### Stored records

((

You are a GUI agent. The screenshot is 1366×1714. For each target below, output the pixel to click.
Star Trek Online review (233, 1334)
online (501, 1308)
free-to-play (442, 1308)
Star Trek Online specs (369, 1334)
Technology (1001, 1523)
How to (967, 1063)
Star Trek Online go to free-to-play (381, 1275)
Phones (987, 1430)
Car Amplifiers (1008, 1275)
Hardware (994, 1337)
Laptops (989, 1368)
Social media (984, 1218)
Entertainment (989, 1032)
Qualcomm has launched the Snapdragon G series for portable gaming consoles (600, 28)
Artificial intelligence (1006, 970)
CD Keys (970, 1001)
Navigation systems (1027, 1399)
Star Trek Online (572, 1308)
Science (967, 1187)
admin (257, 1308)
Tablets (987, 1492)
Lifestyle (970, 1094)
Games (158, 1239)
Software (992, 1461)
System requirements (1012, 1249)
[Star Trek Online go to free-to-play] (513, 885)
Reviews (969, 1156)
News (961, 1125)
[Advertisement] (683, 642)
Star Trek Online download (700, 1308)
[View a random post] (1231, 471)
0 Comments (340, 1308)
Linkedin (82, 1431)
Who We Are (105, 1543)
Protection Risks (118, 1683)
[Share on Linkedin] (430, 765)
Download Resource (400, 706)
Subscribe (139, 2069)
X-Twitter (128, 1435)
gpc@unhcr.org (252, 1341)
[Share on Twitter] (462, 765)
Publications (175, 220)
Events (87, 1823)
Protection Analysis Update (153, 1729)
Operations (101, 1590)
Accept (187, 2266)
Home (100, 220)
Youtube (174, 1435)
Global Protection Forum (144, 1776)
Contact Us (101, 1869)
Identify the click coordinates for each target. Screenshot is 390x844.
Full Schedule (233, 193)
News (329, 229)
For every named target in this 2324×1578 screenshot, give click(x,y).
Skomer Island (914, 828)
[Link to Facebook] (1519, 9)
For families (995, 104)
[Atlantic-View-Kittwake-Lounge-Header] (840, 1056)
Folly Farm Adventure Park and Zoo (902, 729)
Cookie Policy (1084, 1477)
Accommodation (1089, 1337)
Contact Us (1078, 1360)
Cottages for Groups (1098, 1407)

))

### What the task asks
All lines above from the one holding "admin (257, 1308)" to the one holding "[View a random post] (1231, 471)", inclusive, are to be copied exactly; no other line is wanted.

### Task response
admin (257, 1308)
Tablets (987, 1492)
Lifestyle (970, 1094)
Games (158, 1239)
Software (992, 1461)
System requirements (1012, 1249)
[Star Trek Online go to free-to-play] (513, 885)
Reviews (969, 1156)
News (961, 1125)
[Advertisement] (683, 642)
Star Trek Online download (700, 1308)
[View a random post] (1231, 471)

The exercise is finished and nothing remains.